===== 文書本文
研究や開発メーカー関連会社でも活躍している薬剤師
薬剤師研究や開発メーカー関連会社でも活躍しています。以下で職場ごとの仕事内容を見ていきましょう。
製薬会社
製薬会社も薬剤師の人気の職場の1つです。ここでは治験に関わることも多く、新薬の臨床開発研究や新薬の安全性の確認と有効性の確認などの臨床試験をおこないます。このうち、新薬の臨床開発に携わりたい場合は、薬学部を卒業して薬剤師の免許を取得するだけではなく、博士課程を卒業することが必要です。
また、研究と開発は似ているように感じますが実は仕事内容は全くの別物。薬になる前の薬品を合成したり分析したりして、さまざまな実験をおこないながら研究をおこなっていくのが「研究職」です。動物実験や細胞を使った実験などもします。
一方、「開発職」の場合は、実際に人の体を使って実験(臨床試験)をおこなうのが主な仕事です。ここで、薬の安全性や有効性をチェックして、薬として正しく作用することができるのかどうかを確認していきます。
このほか、製薬会社では薬剤師としての知識をいかして治験コーディネーターやMRになることも可能です。
病院などに在中して、患者の治験をサポートしたり、説明するための資料作りをおこなったりするのが治験コーディネーターの仕事。医師や看護師、臨床検査技師などと連携するだけではなく、患者とのコミュニケーションをとることが大切になってきます。
==========
===== データ記録
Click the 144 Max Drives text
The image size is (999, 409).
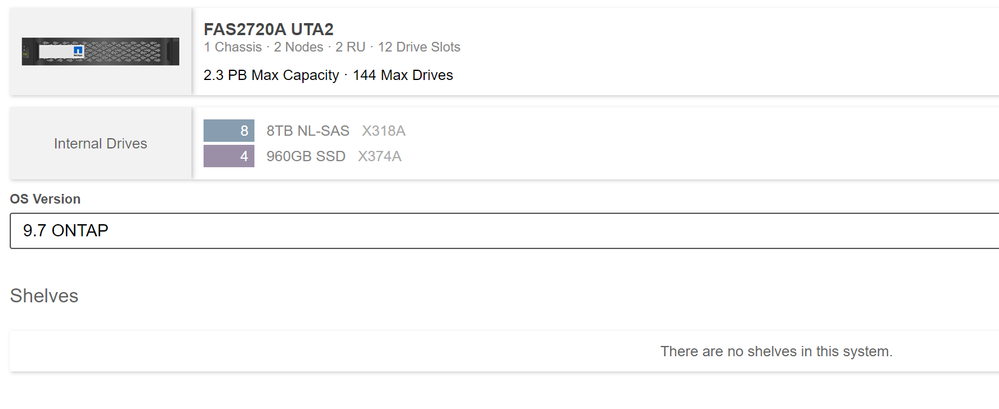tap(403, 75)
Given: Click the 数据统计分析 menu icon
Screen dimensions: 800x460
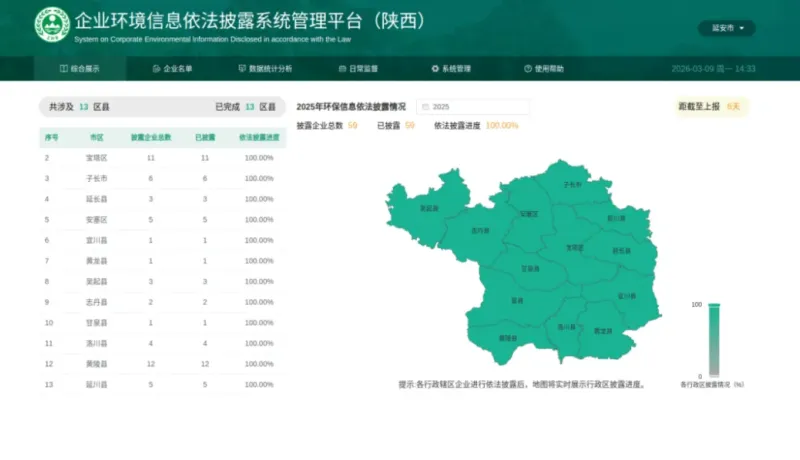Looking at the screenshot, I should (x=242, y=69).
==========
• _課題 1_
薬剤師の職場についての文書によると、新薬の臨床開発に携わるには、薬学部を卒業して薬剤師免許を取得することのほかに何が必要ですか？
• _課題 2_
薬剤師の職場についての文書を、最後の文の後から書き継いでください。

• _課題の出力 1_
博士課程を卒業することが必要です。

• _課題の出力 2_
そして、MRは医師や薬剤師に新薬の説明をしたり、営業をしたりするのが主な仕事内容です。病院や施設に出向いて、勉強会を開催することもあります。
卸売販売会社
卸売販売会社にも、薬剤師を常駐させることが義務づけられています。ここでは、管理薬剤師と呼ばれ、医療医薬品の品質管理をおこなったり、情報収集をおこなったりするのが必要な仕事です。薬について問い合わせがあることもあるため、薬事法を含めより詳しい薬の知識が必要とされています。
薬事第70号「管理薬剤師の管理及び勤務について」によると、薬局、医薬品製造業、医薬品輸入販売業及び医薬品販売業の業務について、開局中は常時直接管理の状態にあることを原則とすると記載されています。管理薬剤師がいない時は、販売業務をおこなってはいけないと禁止されているわけではないようですが、それだけ重要な役割を担っているということです。
化粧品メーカー
化粧品メーカーでも、研究などをおこなっているため薬剤師が活躍しています。中には薬剤師と共同で開発をおこなうケースも増えているので、化粧品に興味のある人や研究分野で活躍したいという人に向いています。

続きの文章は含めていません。